Nunca he sido muy religioso. Hasta la fecha, hay muchas cosas que no conozco sobre eso. Muchas veces cuando estoy pasando por algo fuerte o triste, acudo a Dios y le rezó para que me ayude, aunque nunca haga nada sobre lo que la religión católica se supone que dice que tienes que hacer para salvarte. Desde pequeño me educaron en base a esa religión, por lo que me bautizaron de bebé y eventualmente hice la primera comunión. Aunque no tengo la confirmación y no creo necesitarla ya que no creo casarme, por lo menos con una mujer.
Aún así, por mucho catecismo al que haya ido y por mucho que he visto y escuchado, no puedo decir que crea en TODO lo que dicta la religión, ni siquiera mi mamá, ni mi abuela son así. Son creyentes y se encomiendan a dios cuando ellas creen que se manifiesta en algo o cuando alguien muere. Pero de ahí en más no. Así que, hasta el día no puedo decir honestamente que soy católico, aunque a la gente que me pregunta, siempre digo que si porque es más fácil. Si por mi fuera, no me pondría una etiqueta ya que a lo largo de mi vida las perspectivas de las cosas y de la vida cambian, el conocer más, hace que en tema de religión esa más extraño para mi, pero eso si, sé que cuando se trata del bien y el mal, hay algo haya afuera que te puede corromper o te puede salvar.
Y a pesar de no me considero muy religioso, cuando pienso en lo que hace una buena persona de una mala, siempre acudo a los siete pecados capitales. La soberbia, la avaricia, la lujuria, la ira, la gula, la envidia y la pereza. Es como una guía para saber quien es más malo que bueno. Por ejemplo si pienso en policías corruptos, pienso en la soberbia. Si pienso en políticos, pienso en la avaricia. En el engaño y adulterio, en la lujuria. así que cuando una persona que hace ciertas cosas, analizo sus acciones y veo si alguna de estas recae en algún pecado. Entre más cosas de las que hagan se puedan relacionar con alguno de estos, son personas malas o muy malas.
Ahora bien, nunca me he considerado como alguien malo, pero si como alguien que es un poco envidioso. Creo que es normal y es casi un reflejo del ser humano, porque la ambición humana no tiene limites, tarde o temprano queremos más y más. Sentí envidia de Spellman porque tiene un trabajo que le van a pagar más y que además, practicara y mejorara su inglés y lo mejor, trabajara desde casa.
Cuando me llamaron a mi, me hicieron unas preguntas y me preguntaron por mi sueldo actual, por lo que al conocer lo que ellos pagaban, descarte el trabajo.
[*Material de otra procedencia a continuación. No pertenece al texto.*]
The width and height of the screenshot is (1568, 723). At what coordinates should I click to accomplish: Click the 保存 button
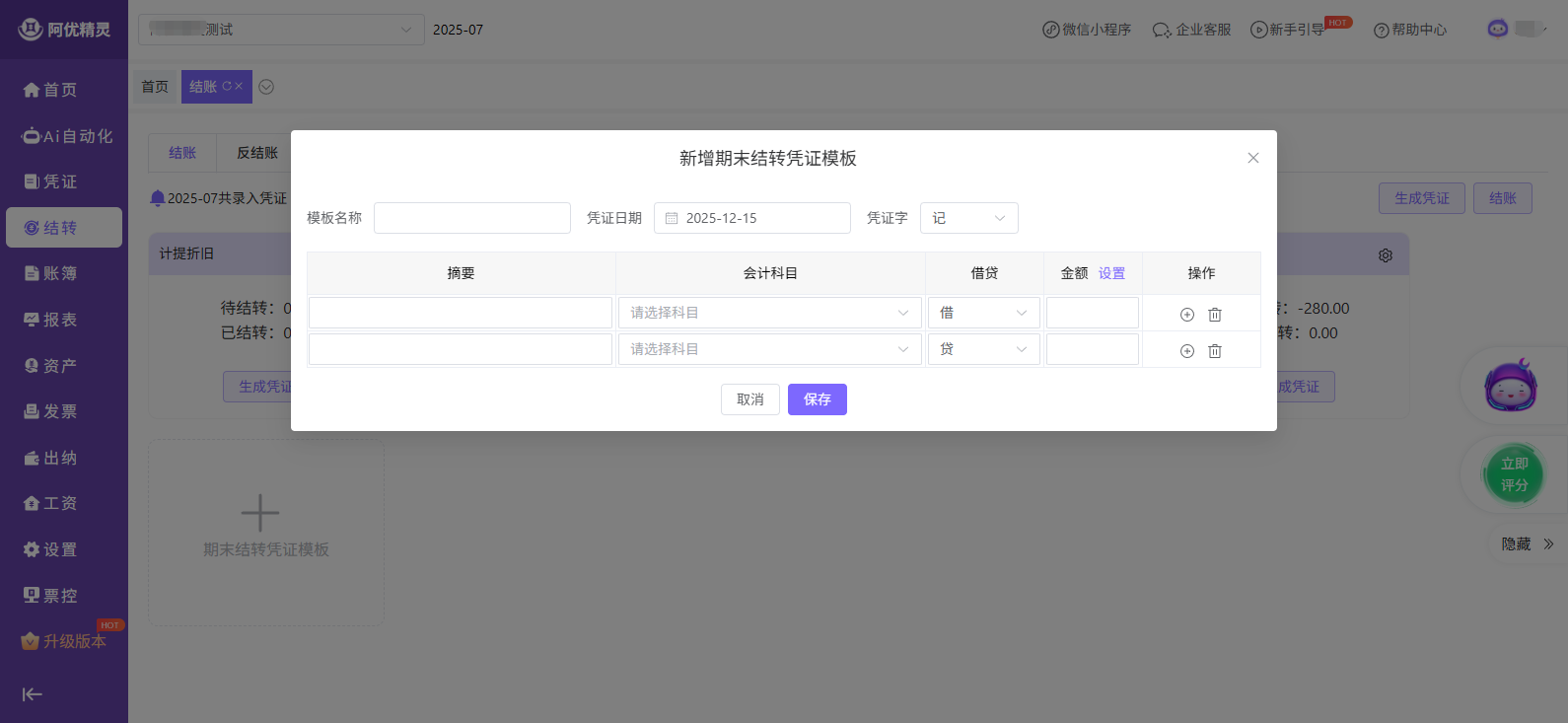817,399
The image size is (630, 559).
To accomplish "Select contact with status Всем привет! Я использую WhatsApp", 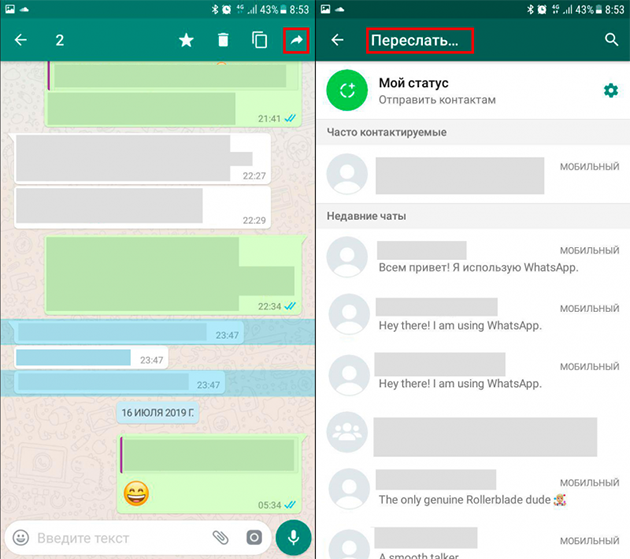I will click(x=473, y=258).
Ahora bien, cuando contrataron a Spellman con su nivel de inglés, me entro un poco de envidia, por que sabia yo que era un trabajo desde casa y que les iban a proporcionar el equipo necesario. Me entró envidia por que el no iba a tener que salir más y porque iba aprender mucho y a mejorar su inglés. Yo en cambio, me siento atrapado aquí, estancado con lo mismo de todos los meses, aunque, ganando más. Trato de evitar las envidias. Me sentí muy feliz cuando me entere que le habían dado el trabajo, pero después me entro la envidia y un poco el temor de que se pusiera a coger con más personas ahora que tenia todo el tiempo del día en casa. Eso aún así, no me preocupa tanto, por que ya hablamos de eso y supongo que no hay problema. Pero lo demás, vaya que siento algo. Quisiera también por lo menos tener un trabajo que necesitara el inglés, siento que se me esta olvidando y al no practicarlo nada, peor aún.
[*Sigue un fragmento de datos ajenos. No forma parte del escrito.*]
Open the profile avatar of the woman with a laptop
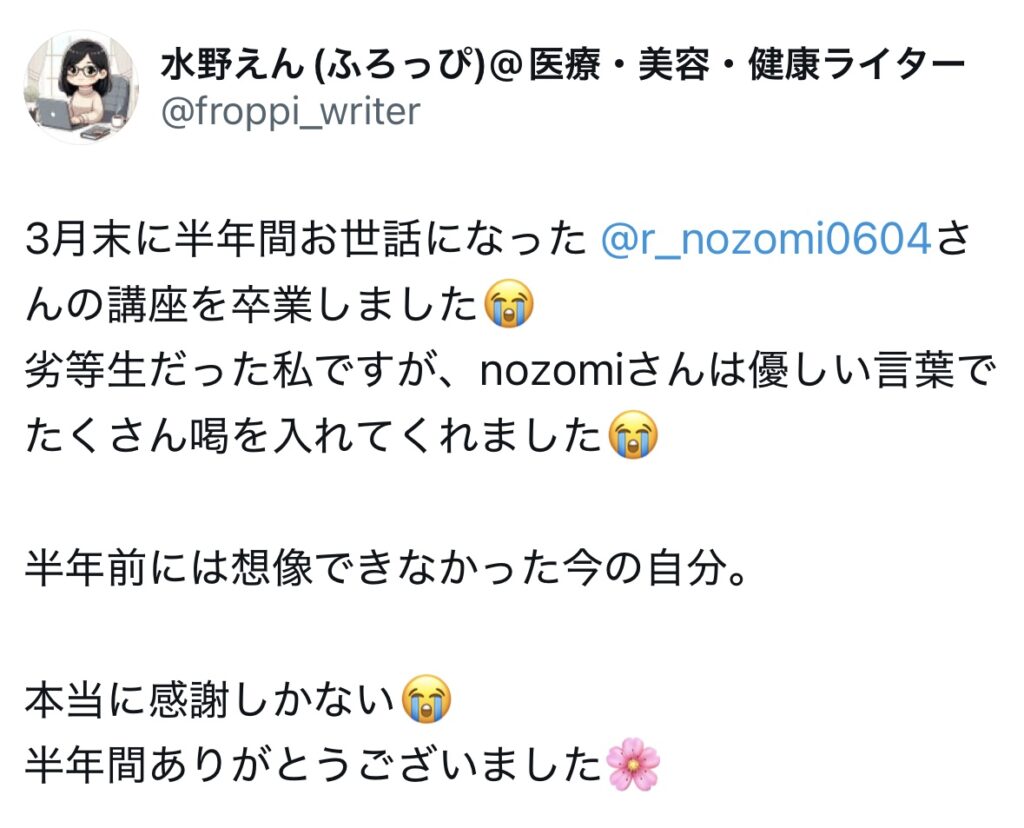The height and width of the screenshot is (828, 1024). pos(81,87)
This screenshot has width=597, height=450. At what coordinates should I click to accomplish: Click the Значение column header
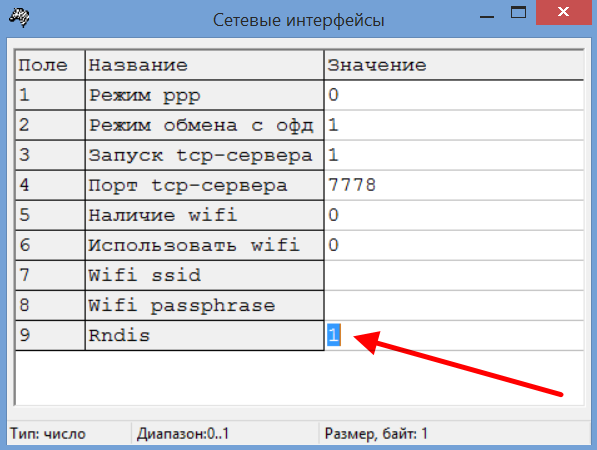click(454, 65)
Espero pronto poder encontrar algo mejor. Y por mientras, trataré de dejar mis malos pensamientos de lado y expresar mi apoyo y mi felicidad hacia Spellman de la mejor manera. Porque por mucha envida que pueda tener, en verdad me siento feliz por él, ya que es una gran oportunidad que le dará experiencia para tarde o temprano, escalar profesionalmente. Esperemos que de aquí en adelante, siempre para arriba.